Further, the guidance establishes that; "if there are two or more cases in a classroom during a 10-day period, all unvaccinated individuals in the class will quarantine for 10 days from their last exposure to the positive COVID-19 case, regardless if masks were worn."
'It doesn't make sense'
"We need to look at this and look to what other counties and states are doing," Parssinen said. "This goes beyond the guidance of the CDC. Even the California Department of Health has a modified quarantine policy whereby if all the children are masked, then no one actually needs to stay home as long as they test (negative) two times over the 10 days, and the schools provide the tests, and they continue to be masked."
Parssinen noted that many school districts are not offering online learning options this year, which means students would be sent home with packets of work but with no direct instruction.
"Missing 10 days here and 10 days there all adds up when the goal is for kids to be in class for the whole school year," she said.
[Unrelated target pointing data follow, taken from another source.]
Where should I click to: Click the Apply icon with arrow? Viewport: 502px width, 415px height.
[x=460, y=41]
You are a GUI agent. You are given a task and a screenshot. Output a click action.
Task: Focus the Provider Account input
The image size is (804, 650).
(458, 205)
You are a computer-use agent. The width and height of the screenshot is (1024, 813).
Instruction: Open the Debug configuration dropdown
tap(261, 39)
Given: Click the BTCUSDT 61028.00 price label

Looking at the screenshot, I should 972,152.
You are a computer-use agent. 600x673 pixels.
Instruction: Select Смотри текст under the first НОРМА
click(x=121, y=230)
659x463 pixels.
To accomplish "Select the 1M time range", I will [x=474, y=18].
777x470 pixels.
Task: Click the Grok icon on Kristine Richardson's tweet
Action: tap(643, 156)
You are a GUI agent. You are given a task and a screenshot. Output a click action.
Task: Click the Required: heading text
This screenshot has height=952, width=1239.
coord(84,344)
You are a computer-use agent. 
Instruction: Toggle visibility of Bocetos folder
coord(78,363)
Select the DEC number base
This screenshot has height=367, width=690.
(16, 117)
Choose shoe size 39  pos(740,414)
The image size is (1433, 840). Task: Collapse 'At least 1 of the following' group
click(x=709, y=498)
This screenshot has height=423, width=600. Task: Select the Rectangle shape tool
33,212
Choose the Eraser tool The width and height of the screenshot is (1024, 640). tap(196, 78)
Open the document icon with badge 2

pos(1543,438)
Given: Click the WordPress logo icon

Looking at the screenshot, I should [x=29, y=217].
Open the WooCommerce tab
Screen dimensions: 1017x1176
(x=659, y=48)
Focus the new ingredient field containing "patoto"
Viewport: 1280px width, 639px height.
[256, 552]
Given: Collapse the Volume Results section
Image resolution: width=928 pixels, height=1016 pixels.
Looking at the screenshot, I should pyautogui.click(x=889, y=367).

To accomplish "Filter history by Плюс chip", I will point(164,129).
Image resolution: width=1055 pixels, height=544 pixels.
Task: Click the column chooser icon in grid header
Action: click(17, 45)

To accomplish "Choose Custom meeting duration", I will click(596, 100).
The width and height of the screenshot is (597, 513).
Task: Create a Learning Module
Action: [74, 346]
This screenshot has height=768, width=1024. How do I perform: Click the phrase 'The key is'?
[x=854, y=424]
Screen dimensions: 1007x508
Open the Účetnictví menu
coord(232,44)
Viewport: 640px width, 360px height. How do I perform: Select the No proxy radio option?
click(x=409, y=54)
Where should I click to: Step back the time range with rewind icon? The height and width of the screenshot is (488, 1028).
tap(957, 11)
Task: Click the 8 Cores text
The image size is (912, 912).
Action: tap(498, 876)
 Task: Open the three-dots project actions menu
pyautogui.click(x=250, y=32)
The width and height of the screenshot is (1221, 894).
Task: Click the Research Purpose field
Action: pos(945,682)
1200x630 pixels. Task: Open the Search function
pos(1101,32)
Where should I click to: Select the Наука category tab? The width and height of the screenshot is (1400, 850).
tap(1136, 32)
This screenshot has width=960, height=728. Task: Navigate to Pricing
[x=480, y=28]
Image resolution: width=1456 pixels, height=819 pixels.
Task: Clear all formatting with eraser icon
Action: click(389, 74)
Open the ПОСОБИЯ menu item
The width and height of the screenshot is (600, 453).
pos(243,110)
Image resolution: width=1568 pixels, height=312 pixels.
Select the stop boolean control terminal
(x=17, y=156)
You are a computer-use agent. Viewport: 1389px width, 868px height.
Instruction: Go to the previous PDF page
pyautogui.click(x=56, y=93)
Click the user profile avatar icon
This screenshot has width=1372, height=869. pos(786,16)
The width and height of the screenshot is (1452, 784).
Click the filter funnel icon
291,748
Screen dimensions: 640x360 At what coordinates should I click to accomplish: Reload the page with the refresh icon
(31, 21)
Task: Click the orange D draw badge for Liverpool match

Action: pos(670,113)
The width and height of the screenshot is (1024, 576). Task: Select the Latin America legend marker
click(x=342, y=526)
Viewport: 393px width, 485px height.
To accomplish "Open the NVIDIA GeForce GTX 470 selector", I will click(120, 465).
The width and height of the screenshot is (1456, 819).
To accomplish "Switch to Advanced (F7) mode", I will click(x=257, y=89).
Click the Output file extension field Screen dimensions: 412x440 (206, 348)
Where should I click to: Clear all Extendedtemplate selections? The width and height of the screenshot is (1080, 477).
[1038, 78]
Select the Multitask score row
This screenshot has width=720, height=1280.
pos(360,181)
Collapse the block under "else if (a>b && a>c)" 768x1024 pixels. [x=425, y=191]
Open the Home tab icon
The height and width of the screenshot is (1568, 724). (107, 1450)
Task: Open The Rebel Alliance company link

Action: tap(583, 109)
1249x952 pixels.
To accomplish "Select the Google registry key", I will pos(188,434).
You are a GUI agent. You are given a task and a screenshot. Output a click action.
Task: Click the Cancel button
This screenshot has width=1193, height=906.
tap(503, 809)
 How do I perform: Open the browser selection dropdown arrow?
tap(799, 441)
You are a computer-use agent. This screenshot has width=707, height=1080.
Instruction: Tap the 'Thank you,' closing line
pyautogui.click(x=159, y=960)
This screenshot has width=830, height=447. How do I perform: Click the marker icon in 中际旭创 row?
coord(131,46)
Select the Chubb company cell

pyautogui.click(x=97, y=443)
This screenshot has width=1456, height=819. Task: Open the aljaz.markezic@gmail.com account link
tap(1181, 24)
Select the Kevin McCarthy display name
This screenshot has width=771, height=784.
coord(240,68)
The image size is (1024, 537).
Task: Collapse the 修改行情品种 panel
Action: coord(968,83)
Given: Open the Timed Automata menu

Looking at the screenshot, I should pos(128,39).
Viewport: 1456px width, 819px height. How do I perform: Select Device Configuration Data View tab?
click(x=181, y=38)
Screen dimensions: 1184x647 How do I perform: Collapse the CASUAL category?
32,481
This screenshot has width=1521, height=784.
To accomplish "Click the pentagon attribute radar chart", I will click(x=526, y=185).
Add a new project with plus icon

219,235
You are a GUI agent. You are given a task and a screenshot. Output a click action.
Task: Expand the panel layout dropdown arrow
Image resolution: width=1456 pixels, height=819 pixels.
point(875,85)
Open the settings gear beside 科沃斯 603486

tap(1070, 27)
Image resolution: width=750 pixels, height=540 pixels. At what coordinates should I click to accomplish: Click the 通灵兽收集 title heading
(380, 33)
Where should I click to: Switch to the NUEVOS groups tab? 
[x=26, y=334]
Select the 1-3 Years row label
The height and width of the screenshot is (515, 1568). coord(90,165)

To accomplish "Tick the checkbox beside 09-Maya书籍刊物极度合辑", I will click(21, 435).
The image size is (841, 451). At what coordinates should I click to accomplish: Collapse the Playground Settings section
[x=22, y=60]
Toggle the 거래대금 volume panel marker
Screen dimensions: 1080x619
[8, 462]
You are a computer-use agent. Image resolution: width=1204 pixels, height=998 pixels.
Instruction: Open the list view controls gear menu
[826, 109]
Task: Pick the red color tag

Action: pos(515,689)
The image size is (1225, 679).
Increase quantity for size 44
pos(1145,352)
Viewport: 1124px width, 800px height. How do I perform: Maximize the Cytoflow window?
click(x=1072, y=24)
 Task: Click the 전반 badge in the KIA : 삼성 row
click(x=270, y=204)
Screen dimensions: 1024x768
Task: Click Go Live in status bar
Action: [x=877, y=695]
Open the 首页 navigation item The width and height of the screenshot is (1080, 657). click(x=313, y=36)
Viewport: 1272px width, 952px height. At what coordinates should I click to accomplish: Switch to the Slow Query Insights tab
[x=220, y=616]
Parssinen also raises the question of why, if everyone is required to be masked because it supposedly offers protection, that supposition is then disregarded under the under the rules as written.
"There has to be some benefit to masking, which is not going home and not being quarantined," Parssinen said.
"And if there is not that benefit to masking, what are we doing masking?" she asked, while noting the mounting evidence that for the youngest of students, prolonged mask wearing can impact the child's literacy, speech, social and emotional development, and how they connect with teachers.
A spokesperson for Erie County Health Commissioner Dr. Gale Burstein told 2 On Your Side that Dr. Burstein was not available for an interview on Wednesday.
Let's talk
"I think if everyone got together and continued talking, and we know there is collaboration now between the superintendents and the county, I would like to see the two-person rule go away and have these rules at least be in line with the CDC," Parssinen said.
When the rules were announced on Monday, Erie County Executive Mark Poloncarz reminded parents who disagreed with them that they "always have the option of homeschooling their children."
Poloncarz also referred to those raising objections as a "vocal minority."
"It's always disheartening to hear Mr. Poloncarz say things like that," Parssinen said. "He said the same thing last year during the open schools movement, when we knew science at that point and knew that schools were safe, and when we were proven right in that kids could have been in school this entire time and learned safely. Whether we're a minority or not, we're a group of thousands of parents whose voices deserve to be heard."